Overcoming AI anxiety

Thoughts

Writing code pays my bills. It also happens to be a hobby that I was fortunate enough to turn into a career. The satisfaction of solving a problem, the concept of building something from nothing, the small wins that add up over time, the sense of accomplishment. That's what I enjoy.

For the longest time that felt like a stable foundation. If you could write good code and build solid software, there would always be a place for you somewhere.

Enter AI.

At first it was tab completions. Little suggestions inside of my editor that gave me a little productivity boost, not too different from a language server providing me with smart and sensible completions for variables and types. Easy to accept with a Tab, easy to ignore with an Esc. It felt incremental.

Then it stopped feeling incremental. Those small suggestions turned into entire functions, entire classes. You soon realise you're not writing every line of code and you're no longer engaging with your code in the same way. You move from construction to curation, spending more time reading, steering and second-guessing.

That's where my unease started. Unease is probably a poor choice of word because the tooling is reliable, often remarkably capable, and almost as good as you (sometimes better to be honest).

My own "anxiety" around AI wasn’t really fear of the technology itself. It was the realisation that something fundamental about the way I work was shifting. I wasn't building things up piece-by-piece in the same way anymore. I was merely an evaluation engine and guidance counsellor for a "clanker".

[Stored data]
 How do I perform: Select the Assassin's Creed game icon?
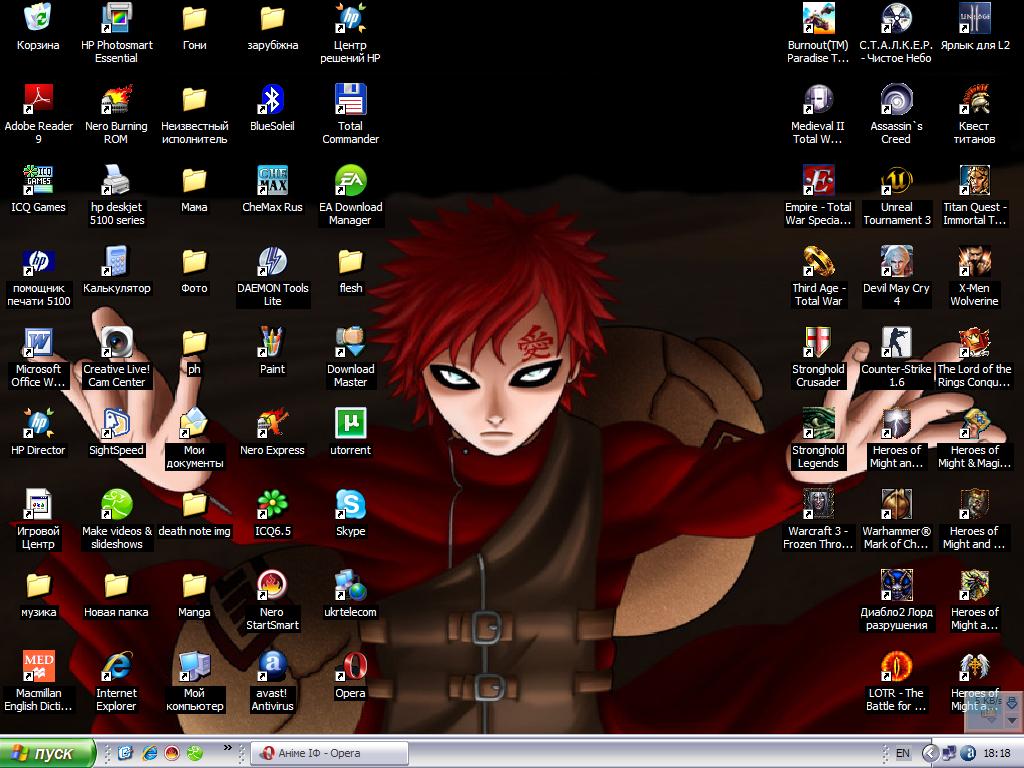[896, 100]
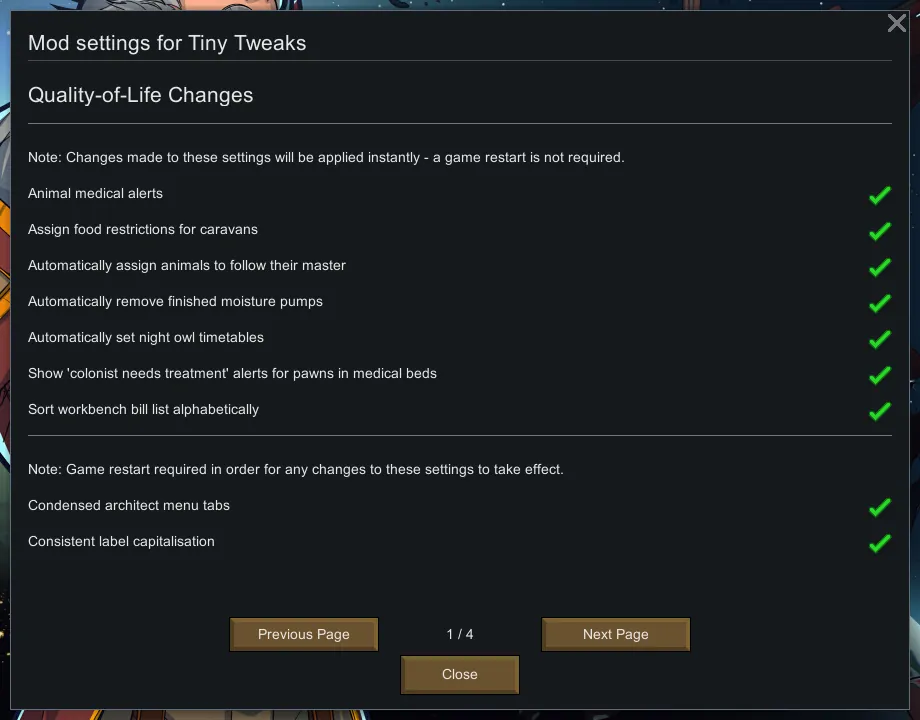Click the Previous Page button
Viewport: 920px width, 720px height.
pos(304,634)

[Required work] According to the essay on AI anxiety, what does the writer enjoy about writing code? List every item.

[Completed task]
- The satisfaction of solving a problem
- The concept of building something from nothing
- The small wins that add up over time
- The sense of accomplishment